I’ll never forget the first time it happened after I became a pastor. December 25 fell on a Sunday. People in my first congregation were all a-flutter. “What are we going to do?” Someone even called the church office and left a message. “Are you going to cancel worship on the Sunday, the 25th?” What amazed me is that his voice was completely sincere. He didn’t think Christmas should be celebrated in church. That struck me as so ironic. And it was the first time I really heard the text: “He came to his own people, and they didn’t receive him.

What is Christmas, really? Christmas is about welcoming Jesus, and sharing his light and life with everybody we know. The world doesn’t have to snatch away Christmas from us. But neither do we have to give it away.

A Christmas without Christ? If we listen to John’s Gospel, we hear about the deep human resistance to the very things that make us healthy. The hard truth is that a lot of people go about their lives pretending that they are making it under their own steam, never calling on God to come and make any constructive difference in what they do or how they treat others. Christ still comes to his own people, and some of his own people aren’t paying attention.

Maybe it’s because God does not come to us in smoke and fire and noise. God comes in the smallness of a child, in the vulnerability of an infant, in the humility of a dependent little baby. God comes as a child, dependent on others for his safety and nourishment. He comes as a child in poverty, a child of lowly status. It is no wonder that so many people simply miss him.

But he comes and he is still here. That is not something we have to enforce. This is not something to push on others. We bear witness to what we believe, live it to the best of our ability, and pray we ourselves will have eyes to see him.

Consider what we’re doing this morning. For many people, today might be the last hurrah of a winter vacation. A lot of people are sleeping in, but here we are, coming to the Lord’s Table to take the bread and the cup, to answer the question, “Is Christ present?” with the simple affirmation, “Yes, he is.” He is present as we sing and pray, as we take in his body and blood by faith. He is among us as we consider how we will guide us into a new year with love and generosity.

Nobody can take him away. He is with us whether we see him or not.
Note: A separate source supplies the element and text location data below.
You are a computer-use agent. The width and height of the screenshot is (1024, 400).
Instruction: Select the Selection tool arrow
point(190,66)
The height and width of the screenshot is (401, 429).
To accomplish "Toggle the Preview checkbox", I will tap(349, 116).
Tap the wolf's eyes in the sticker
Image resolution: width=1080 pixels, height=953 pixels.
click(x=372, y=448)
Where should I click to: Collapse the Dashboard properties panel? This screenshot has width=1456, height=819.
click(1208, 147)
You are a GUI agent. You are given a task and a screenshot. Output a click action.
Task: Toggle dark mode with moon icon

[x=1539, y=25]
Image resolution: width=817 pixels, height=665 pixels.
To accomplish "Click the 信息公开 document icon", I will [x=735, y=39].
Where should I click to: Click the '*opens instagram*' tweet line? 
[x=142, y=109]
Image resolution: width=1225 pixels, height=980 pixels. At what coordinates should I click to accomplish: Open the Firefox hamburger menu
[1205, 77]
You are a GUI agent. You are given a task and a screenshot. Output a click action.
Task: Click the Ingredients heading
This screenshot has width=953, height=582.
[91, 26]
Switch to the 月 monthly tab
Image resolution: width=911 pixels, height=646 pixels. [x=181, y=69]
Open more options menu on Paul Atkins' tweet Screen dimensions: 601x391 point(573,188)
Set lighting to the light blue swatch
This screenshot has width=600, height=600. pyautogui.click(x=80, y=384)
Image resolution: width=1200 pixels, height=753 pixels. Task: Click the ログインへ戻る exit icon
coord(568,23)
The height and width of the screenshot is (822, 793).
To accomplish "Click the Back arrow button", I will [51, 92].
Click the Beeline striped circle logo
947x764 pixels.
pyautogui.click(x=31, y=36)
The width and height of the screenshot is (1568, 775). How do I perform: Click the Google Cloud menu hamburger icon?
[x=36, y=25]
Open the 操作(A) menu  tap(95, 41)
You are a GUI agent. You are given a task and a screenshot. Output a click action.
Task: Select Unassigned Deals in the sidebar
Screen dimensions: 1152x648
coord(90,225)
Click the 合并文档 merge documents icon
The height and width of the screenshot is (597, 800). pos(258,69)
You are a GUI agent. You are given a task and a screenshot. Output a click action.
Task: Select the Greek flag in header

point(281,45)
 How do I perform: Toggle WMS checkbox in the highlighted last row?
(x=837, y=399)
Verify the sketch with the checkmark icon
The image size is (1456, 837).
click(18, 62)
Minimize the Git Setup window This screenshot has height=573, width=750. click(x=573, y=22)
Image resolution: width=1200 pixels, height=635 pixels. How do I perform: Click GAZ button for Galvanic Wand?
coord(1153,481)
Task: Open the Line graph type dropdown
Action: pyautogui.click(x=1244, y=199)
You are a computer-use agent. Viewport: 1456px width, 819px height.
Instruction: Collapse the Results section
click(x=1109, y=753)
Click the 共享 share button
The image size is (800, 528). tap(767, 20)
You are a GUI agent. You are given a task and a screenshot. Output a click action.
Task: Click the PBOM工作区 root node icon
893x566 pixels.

And if we see him, we realize how God has become like us, in order that we might live under the influence of his deep grace and expansive truth.

In the birth of Jesus, God’s love has come. Hatred cannot snuff it out. In his work on the parables of Jesus, Robert Farrar Capon talks about the catholicity of the Gospel. “Catholicity” comes from the word “catholic.” It has less to do with Christians from Rome as it has to do with the universal presence of the good news. Capon says Christ is so central, so important and great, yet so mysteriously present, that he remains at the center of it all. He’s much bigger than the church. He is the yeast in the whole loaf of bread, the mysterious substance that causes the dough to rise. Like it or not, Capon wrote, Jesus is going to make all of us rise.[2]

And I, for one, believe there’s a lot more joy and pleasure and peace in life if we go searching for the presence of Jesus among us, rather than moan about those people for whom Christ is not a part of their Christmas. We are not the center of all things; God is. God sends Jesus into an antagonistic world with unrestrained generosity. God has no fear over whether or not people will receive him. No, God sends Jesus among us lovingly, never forcefully, never to compel, always to awaken.

Christmas is not the only day that belongs to Jesus. Every day is his. He rules over all. He is the ultimate judge over all. And he calls on us, not to live defensively or angrily or as if we are superior to everybody else, but to give away his mercy to everybody who needs it. If we give enough of that mercy away, some people will actually believe it.

Taste and see.

(c) William G. Carter. All rights reserved.

[1] “What Christmas Means to Me,” in God in the Dock: Essays on Theology and Ethics, pp. 304-5.
[2] Robert Farrar Capon, The Parables of the Kingdom (Grand Rapids: Eerdmans, 1985) 135ff.